Он говорил о том, что жители безответственно относятся к сигналам опасности. Что не бросают сразу же все свои дела и не бегут к месту сбора. О том, что ополчение шло весело переговариваясь и перешучиваясь. Из-за чего просто не успело получить снаряжение и построиться. А это могло бы стоить им жизни. О том, что Гнезду вновь нужно разворачивать систему оповещения, чтобы вот таких сюрпризов более не было. О том, чтобы о приближении врага можно было узнать заранее. И о ином… многом ином… больше налегая на безответственность жителей Гнезда, не думающих о больших делах и великих силах, что гудят вокруг с нарастающей силой. Что более нельзя жить им как тихому, милому лесному поселению. Сожрут. Стопчут. Вырубят…

Завершив же эту лекцию. Точнее даже не лекцию, а пламенную речь на импровизированном митинге, он тяжело вздохнул и, не вступая в дебаты, отправился приводить себя в порядок. А эти люди пускай думают, пускай обсуждают. Все равно голову морочить станут.

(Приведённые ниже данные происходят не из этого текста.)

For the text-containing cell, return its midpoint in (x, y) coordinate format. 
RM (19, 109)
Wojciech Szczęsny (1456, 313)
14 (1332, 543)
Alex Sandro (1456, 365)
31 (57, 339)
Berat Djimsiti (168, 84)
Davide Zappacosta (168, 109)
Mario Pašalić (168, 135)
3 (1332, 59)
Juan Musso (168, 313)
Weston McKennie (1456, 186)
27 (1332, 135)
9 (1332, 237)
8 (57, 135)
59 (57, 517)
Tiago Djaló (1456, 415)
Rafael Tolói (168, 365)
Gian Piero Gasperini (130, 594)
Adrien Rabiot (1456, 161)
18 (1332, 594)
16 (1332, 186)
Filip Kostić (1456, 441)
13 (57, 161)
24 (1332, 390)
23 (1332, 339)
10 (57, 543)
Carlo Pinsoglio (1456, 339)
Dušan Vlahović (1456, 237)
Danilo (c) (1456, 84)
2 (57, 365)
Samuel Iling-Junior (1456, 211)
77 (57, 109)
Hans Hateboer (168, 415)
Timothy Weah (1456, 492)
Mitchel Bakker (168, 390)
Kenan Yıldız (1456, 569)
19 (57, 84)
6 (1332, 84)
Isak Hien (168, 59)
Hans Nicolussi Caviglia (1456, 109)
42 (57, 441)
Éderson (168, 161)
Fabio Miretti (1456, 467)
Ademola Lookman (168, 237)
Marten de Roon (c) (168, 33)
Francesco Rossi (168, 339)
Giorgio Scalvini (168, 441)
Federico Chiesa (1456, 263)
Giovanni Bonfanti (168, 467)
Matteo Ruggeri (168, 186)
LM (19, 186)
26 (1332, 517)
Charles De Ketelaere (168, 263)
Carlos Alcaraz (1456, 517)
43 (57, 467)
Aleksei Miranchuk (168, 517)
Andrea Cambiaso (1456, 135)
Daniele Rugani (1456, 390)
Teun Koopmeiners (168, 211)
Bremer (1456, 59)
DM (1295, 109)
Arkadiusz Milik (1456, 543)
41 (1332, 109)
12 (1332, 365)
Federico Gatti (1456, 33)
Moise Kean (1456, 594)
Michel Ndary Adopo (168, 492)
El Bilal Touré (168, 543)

Но далеко уйти ему не получилось. Пришли делегаты и пригласили на тинг. Дескать, без него никак. Он попытался отказаться. Но не вышло. Уломали. Да и Пелагея чуть ли не под ручки повела. Видимо это было действительно очень важно…

[1] При построении «murus» первая шеренга ставила свои щиты на землю, вторая шеренга — упирала свои щиты на верхнюю кромку первых, чуть наклоняя их назад, третья шеренга — упирала свои щиты кромкой на шлемы второй шеренги, удерживая при этом щиты под небольшим восходящим углом к плоскости. Последующие ряды поступали также, как третий. Что позволяло очень хорошо прикрыть отряд от обстрела с одного фронта и сверху.

Глава 2
863 год, 3 января, Гнездо

— Шо, опять?! — Выдал Мал, когда увидел Ярослава, заходящего к нему на подворье с крайне задумчивым видом. Он всегда таким приходил, когда полнился идеями… теми, которые кузнецам нужно было потом реализовывать.

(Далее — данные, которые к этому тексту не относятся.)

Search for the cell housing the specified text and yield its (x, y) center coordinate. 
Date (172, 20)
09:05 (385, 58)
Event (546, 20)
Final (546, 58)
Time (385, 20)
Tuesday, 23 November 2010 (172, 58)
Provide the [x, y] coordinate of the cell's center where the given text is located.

— Не опять, а снова, — машинально поправил его наш герой.

— Что в этот раз задумал?

— Шлемы.

— Так есть же. Во — весь арсенал ими забит.

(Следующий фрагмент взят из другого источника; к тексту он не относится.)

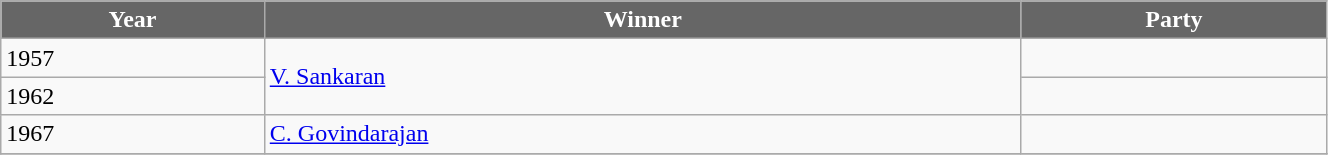
Year [133, 20]
V. Sankaran [642, 77]
C. Govindarajan [642, 134]
1967 [133, 134]
1962 [133, 96]
Party [1174, 20]
1957 [133, 58]
Winner [642, 20]
Extract the [X, Y] coordinate from the center of the cell holding the provided text.  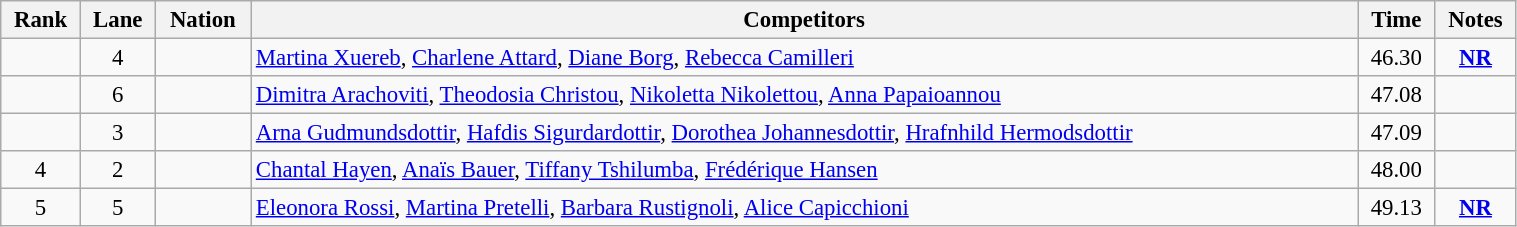
6 [118, 95]
47.09 [1396, 133]
Lane [118, 20]
Competitors [804, 20]
Notes [1476, 20]
Nation [202, 20]
3 [118, 133]
49.13 [1396, 208]
47.08 [1396, 95]
Arna Gudmundsdottir, Hafdis Sigurdardottir, Dorothea Johannesdottir, Hrafnhild Hermodsdottir [804, 133]
Rank [41, 20]
Martina Xuereb, Charlene Attard, Diane Borg, Rebecca Camilleri [804, 58]
2 [118, 170]
Dimitra Arachoviti, Theodosia Christou, Nikoletta Nikolettou, Anna Papaioannou [804, 95]
Time [1396, 20]
Eleonora Rossi, Martina Pretelli, Barbara Rustignoli, Alice Capicchioni [804, 208]
Chantal Hayen, Anaïs Bauer, Tiffany Tshilumba, Frédérique Hansen [804, 170]
48.00 [1396, 170]
46.30 [1396, 58]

— То деревянные. А я настоящие хочу. Кованные.

— О-хо-хо… — покачал головой Мал. — Я тоже хочу. Веришь? Но ты хоть представляешь, какая это морока?

— Никакой мороки. Я все продумал… — подмигнул ему Ярослав, вызвав у того лишь тяжелый вздох, наигранный, безусловно.

Сам Мал безгранично гордился тем, что конунг приходит именно к нему со своими задумками. Но все равно — это игра в утомленного и замученного ему нравилась. Дескать, «опять ты со своими глупостями», которые, впрочем, сам Мал ценил крайне высоко.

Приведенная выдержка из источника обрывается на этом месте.